Il faut le dire tout net, Akoto Yao a su allier souplesse, finesse et rigueur à la fois, en appliquant à chaque cas et à chaque circonstance, des thérapies circonstanciées et circonstancielles. Cela a eu pour effet de lui valoir une grande notoriété ainsi qu’un grand « impactum » sur l’écosystème de l’éducation ainsi que du milieu universitaire. Elèves, étudiants, comme parents et membres de l’intelligentsia étaient tous acquis et conquis.

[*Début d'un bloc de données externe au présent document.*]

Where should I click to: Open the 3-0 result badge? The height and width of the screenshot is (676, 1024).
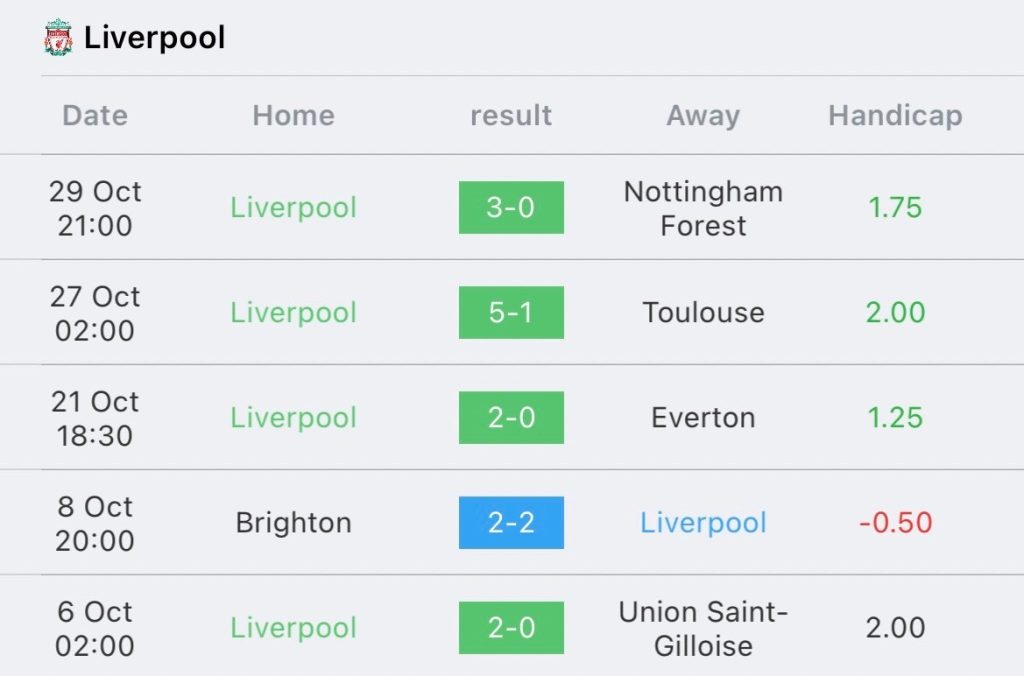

Paul Akoto Yao séduisait par son brio, son talent pur ainsi que son verbe châtié. Il faut dire que ces années-là étaient par trop exceptionnelles, pour un si jeune ministre qui sut avec un savoir-faire à la limite de l’érudition, dompter des têtes fortes à l’université et dans les grands lycées notamment. C’est dire à quel point il a marqué la conscience des Ivoiriens. Il était accessible et ouvert. Son comportement préfigurait déjà ce que sont aujourd’hui l’école et la nation, c’est-à-dire des partenaires. Il sut imprimer cette marque indélébile à l’école ivoirienne.
C’est ce grand esprit, ce quasi érudit que la totalité de l’intelligentsia d’hier et d’aujourd’hui est unanime à reconnaître les mérites. J’étais à coup sûr de la classe biberon, jeune intellectuel frais émoulu des écoles de journalisme et universités de France (Lyon3 Jean Moulin, et Panthéon Sorbonne) et j’eus (chance ou hasard divin ?) de faire partie de son entourage privilégié ; du cercle des intimes déjà.

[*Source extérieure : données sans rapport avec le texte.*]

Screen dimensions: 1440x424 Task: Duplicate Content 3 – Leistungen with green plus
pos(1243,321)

Je retiens avec émerveillement sa générosité qui abondait et surabondait. Combien de personnes n’a-t-il pas aidé ? Des plus démunis à tous ceux qui étaient en difficulté et dont l’avenir aurait pu être hypothéqué s’il n’avait pas croisé sur leur chemin, la main secourable de ce bon Samaritain. Avec cette ouverture de cœur et cette prodigalité, il essayait de donner sa chance à chacun de ceux qui le sollicitaient sachant que les élèves ne réussissent tous ni de la même façon ni au même rythme.
Paul Akoto Ayo est l’adepte avant la lettre de l’école de l’humanisme. C’est donc un homme affable, jovial, tribun hors pair à l’image de ses amis depuis le lycée garçon de Dabou, en l’occurrence le Dr Balla Kéita et le journaliste Laurent Dona Fologo. D’ailleurs, ils formèrent un trio mythique et mémorable en Côte d’Ivoire puisque tous les trois furent ensemble ministre de l’Education nationale et de l’enseignement supérieur pour Akoto, ministre de la Recherche scientifique d’abord (puis de l’Education nationale ensuite) pour Balla Kéita et ministre de l’Information d’abord (puis des Sports et de la Culture) pour Fologo. Les membres du trio BAF étaient tous aussi brillants les uns que les autres, dans des registres différents et complémentaires. C’est Akoto qui le premier fut ministre délégué en 1971. Laurent Dona Fologo le fut dès 1974 et Dr Balla Kéita en 1983.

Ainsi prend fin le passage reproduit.